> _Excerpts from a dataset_
════════════════════

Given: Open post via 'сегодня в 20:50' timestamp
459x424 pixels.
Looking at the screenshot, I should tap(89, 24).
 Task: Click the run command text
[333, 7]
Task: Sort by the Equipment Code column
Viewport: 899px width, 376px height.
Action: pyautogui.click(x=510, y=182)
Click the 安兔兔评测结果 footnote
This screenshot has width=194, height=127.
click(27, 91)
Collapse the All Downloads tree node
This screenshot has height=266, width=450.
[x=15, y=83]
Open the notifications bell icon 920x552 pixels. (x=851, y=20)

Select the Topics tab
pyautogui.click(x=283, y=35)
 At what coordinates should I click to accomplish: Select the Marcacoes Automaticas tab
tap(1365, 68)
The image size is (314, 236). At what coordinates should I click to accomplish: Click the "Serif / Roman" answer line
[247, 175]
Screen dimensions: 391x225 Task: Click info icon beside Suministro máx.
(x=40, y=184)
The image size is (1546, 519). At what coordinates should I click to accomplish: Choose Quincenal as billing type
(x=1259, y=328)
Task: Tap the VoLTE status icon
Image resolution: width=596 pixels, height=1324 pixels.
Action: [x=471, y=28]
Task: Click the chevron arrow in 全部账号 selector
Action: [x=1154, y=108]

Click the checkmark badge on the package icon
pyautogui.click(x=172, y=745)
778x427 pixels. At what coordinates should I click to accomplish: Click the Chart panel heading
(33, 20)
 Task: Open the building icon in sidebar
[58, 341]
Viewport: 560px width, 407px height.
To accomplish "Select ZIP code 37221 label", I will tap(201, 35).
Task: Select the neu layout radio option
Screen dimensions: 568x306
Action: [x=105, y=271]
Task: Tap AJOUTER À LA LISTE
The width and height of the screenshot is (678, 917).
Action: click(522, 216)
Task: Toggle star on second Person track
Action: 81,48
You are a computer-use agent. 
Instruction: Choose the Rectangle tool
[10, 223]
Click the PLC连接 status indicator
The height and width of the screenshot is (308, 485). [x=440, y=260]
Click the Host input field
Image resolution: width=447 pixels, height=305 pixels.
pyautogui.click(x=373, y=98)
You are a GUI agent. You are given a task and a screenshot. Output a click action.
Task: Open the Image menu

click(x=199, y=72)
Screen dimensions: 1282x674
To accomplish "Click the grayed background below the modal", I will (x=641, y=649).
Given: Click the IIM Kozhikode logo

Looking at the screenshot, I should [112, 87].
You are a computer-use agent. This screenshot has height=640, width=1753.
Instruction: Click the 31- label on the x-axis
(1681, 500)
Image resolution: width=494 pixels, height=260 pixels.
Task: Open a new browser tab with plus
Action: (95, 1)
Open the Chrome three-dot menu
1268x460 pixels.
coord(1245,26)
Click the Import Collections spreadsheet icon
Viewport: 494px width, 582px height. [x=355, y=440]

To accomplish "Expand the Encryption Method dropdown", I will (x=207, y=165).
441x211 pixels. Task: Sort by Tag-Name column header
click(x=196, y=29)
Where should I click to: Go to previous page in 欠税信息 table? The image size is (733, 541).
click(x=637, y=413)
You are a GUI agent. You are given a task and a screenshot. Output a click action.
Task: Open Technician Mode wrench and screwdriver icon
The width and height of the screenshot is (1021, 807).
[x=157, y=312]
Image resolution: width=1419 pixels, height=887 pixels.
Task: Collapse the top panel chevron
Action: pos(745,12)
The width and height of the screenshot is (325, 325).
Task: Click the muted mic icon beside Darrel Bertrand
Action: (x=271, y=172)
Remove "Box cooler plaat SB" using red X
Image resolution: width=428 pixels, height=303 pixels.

════════════════════

Go through the records above and, whenever a line includes the word "will", copy it.

> _Exercise solution_
To accomplish "Select ZIP code 37221 label", I will tap(201, 35).
To accomplish "Click the grayed background below the modal", I will (x=641, y=649).
To accomplish "Expand the Encryption Method dropdown", I will (x=207, y=165).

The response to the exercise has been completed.